■ Verilen metin:
Diyelim ki risk arttı, kırmızı işaretli iller arasına girdik ve buna rağmen yeni bir kararla çok yüksek riskli yerlerde de bu mekanların açılmasına karar verildi, kaosun önlenmesi için! Bu kez de şu an kırmızı işaretli illerdeki esnaflar, “biz o zaman neden 1 hafta boyunca kapalı kaldık” diye isyan etmeyecek mi?

Keza nikah merasimleri…

Nikah tarihi alıp, eşe dosta haber veren insanlar, kentimiz aldıkları tarihte bir anda çok yüksek riskli il haline gelirse ne yapacak? STK’lerin genel kurulları da keza öyle…

Bunun yanı sıra insanlar otobüs ve trene binerek hiçbir izne tabii olmadan şehirler arası seyahat yapabiliyor. Bunu yasaklı gün ve saatlerde de gerçekleştirebiliyor. Komşu il Sakarya mesela, çok yüksek riskli iller arasında. Cumartesi ve pazar günü sokağa çıkma yasağı uygulanan bu ilden, cumartesi günü yasak uygulanmayan Kocaeli’ye, İstanbul’a ya da diğer illere bir akış olursa bu nasıl engellenecek?

Neresinden tutarsanız tutun kafa bulandıran, esnafı mutlu etmeyen bir açıklama idi dünkü açıklamalar. Özellikle de esnafların penceresinden bakacak olursak…

***

Yazımı, bir esnaf ağabeyimin anlattıkları ile tamamlıyayım, sonrası yorum sizin…

Bu esnaf ağabeyin kafe&restoran tarzı bir işletmesi mevcut. Birkaç dükkanın birleşmesi ile oluşan işletmesinde 2-3 kira, üste aidat, vergi ödüyor. Nargile ve oyun üzerine müdavimleri vardı koronavirüs salgını başlayana kadar…

Oyunun ve nargilenin yasaklanması ile ilk normalleşme sürecinde de ayakta kalabileceği bir kazanç elde edemedi. Kendini toparlayamadan ikinci bir kısıtlama dönemine girildi ve aylardır dükkanı kapalı…

23 personeli varken şimdi 9 personeli kalmış. İşten çıkarmak yasak ama 1700 lira civarı bir parayla geçim olmayacağından 23 personelden 14’ü istifa etmiş. Kimi ailelerinin yanına dönmüş, kimileri farklı sektörlerde iş kovalamak için işten ayrılmış. Şimdi bu esnaf, kısa çalışma ödeneği de sona ereceğinden 9 personel ile saat 07.00-19.00 saatleri arasında işletmesini yarı kapasiteli olarak işletmeye çalışacak ve bu insanlara maaş ödemek mecburiyetinde olacak.

■ Materyal alıntıları:
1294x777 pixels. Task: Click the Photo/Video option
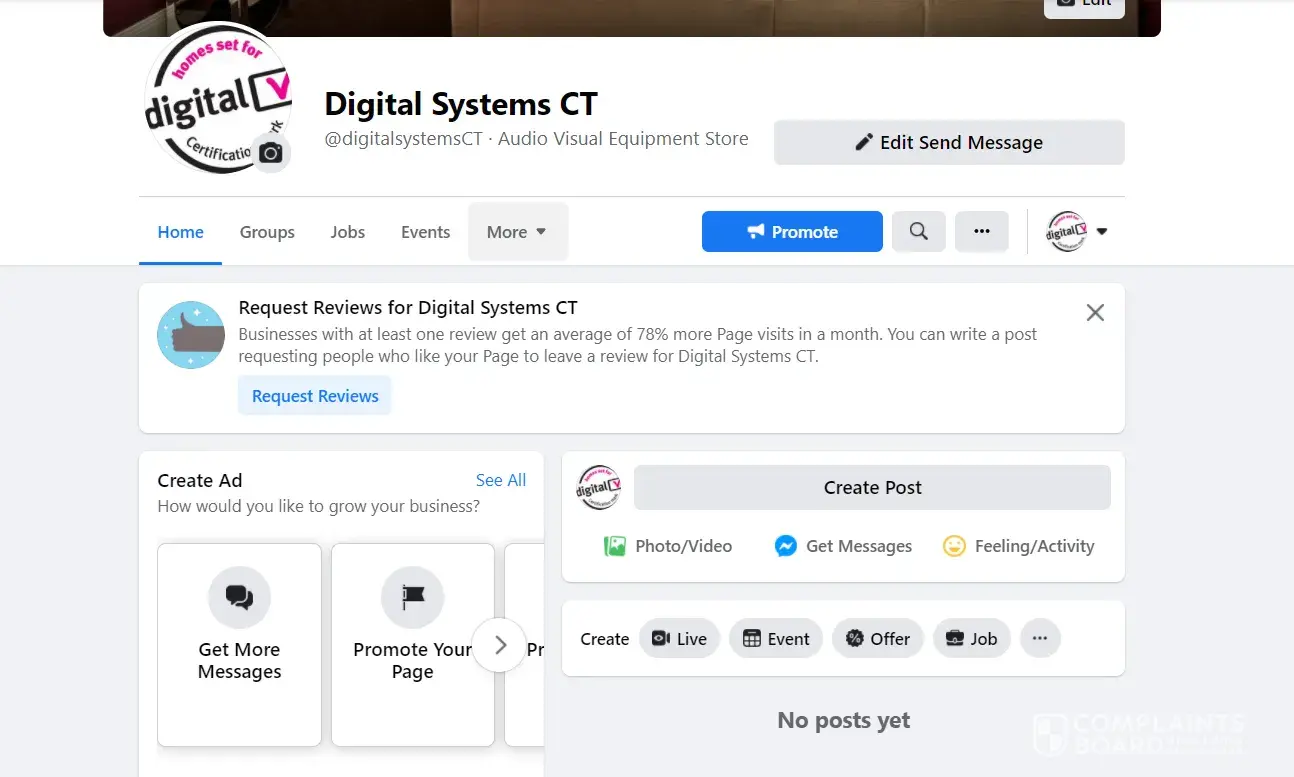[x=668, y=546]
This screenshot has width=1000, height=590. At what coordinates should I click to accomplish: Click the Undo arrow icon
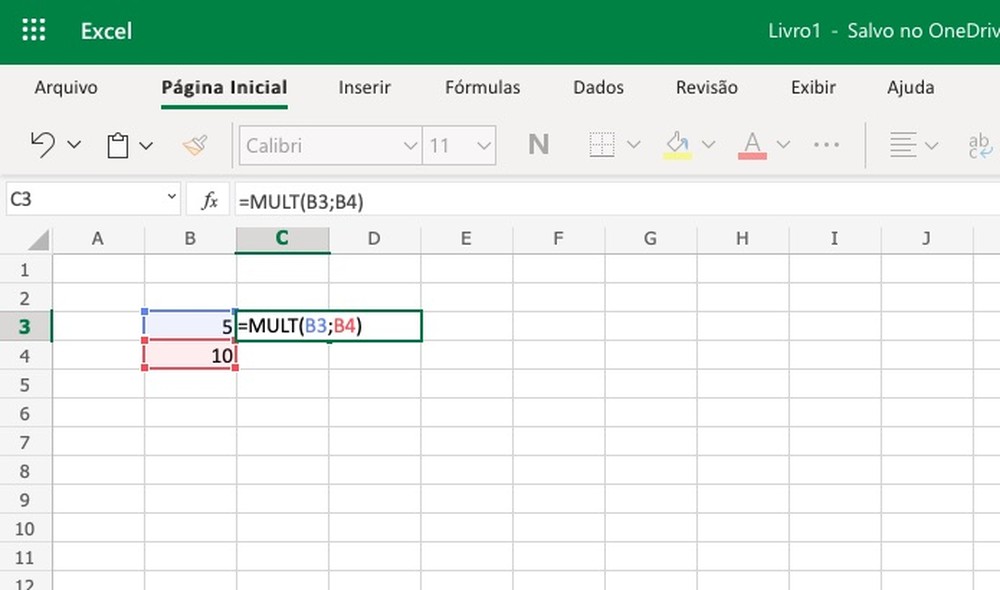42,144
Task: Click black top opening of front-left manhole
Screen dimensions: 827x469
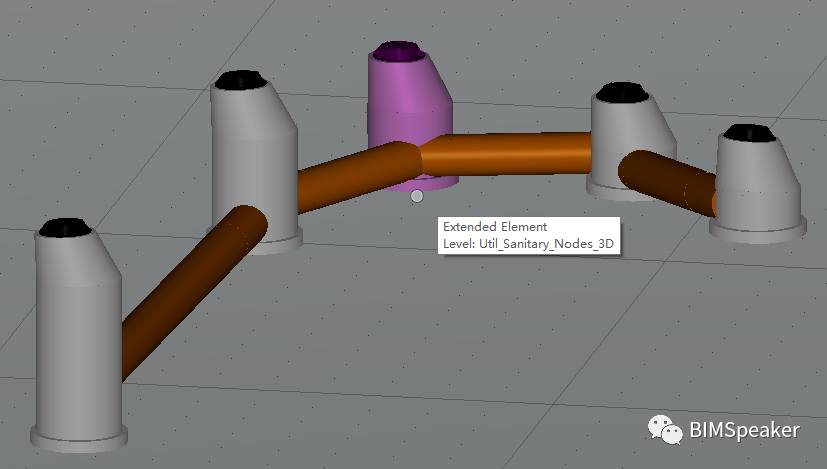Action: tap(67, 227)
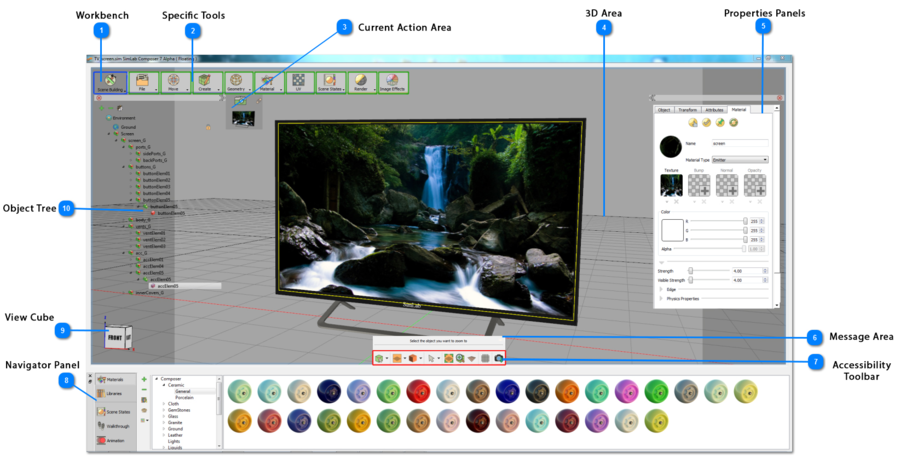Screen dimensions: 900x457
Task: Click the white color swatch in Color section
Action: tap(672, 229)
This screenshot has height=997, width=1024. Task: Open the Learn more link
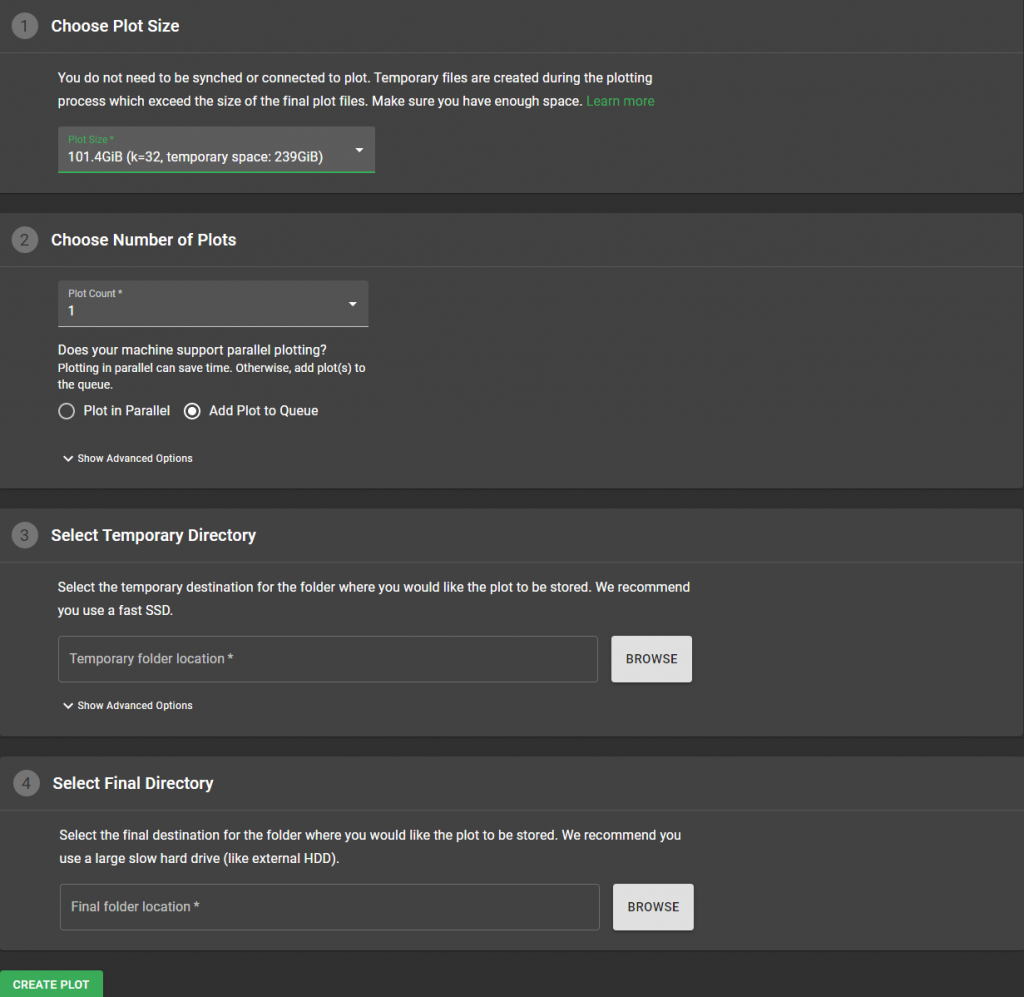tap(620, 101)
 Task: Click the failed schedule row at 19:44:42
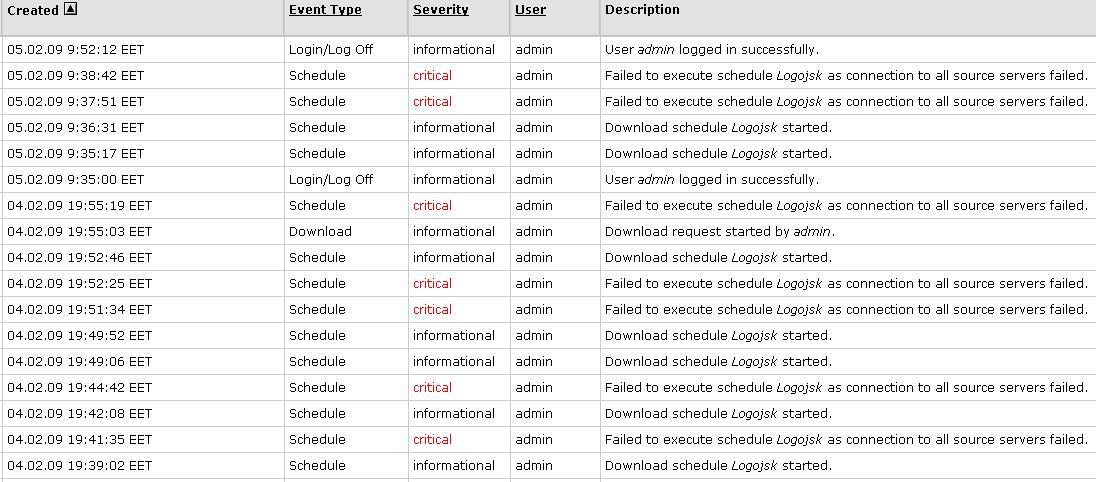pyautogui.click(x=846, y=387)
--
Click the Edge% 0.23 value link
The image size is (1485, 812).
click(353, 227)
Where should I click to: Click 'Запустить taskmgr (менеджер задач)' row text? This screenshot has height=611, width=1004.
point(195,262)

■ Yapılacak iş:
Metnin "Keza nikah merasimleri…" sözlerinden "bu nasıl engellenecek?" sözlerine kadar olan bölümünü, "Sakarya" ifadesini "Bursa" ile değiştirerek yeniden yazın. Yalnızca metindeki bilgileri kullanın.

■ Çalışma sonucu:
Keza nikah merasimleri…

Nikah tarihi alıp, eşe dosta haber veren insanlar, kentimiz aldıkları tarihte bir anda çok yüksek riskli il haline gelirse ne yapacak? STK’lerin genel kurulları da keza öyle…

Bunun yanı sıra insanlar otobüs ve trene binerek hiçbir izne tabii olmadan şehirler arası seyahat yapabiliyor. Bunu yasaklı gün ve saatlerde de gerçekleştirebiliyor. Komşu il Bursa mesela, çok yüksek riskli iller arasında. Cumartesi ve pazar günü sokağa çıkma yasağı uygulanan bu ilden, cumartesi günü yasak uygulanmayan Kocaeli’ye, İstanbul’a ya da diğer illere bir akış olursa bu nasıl engellenecek?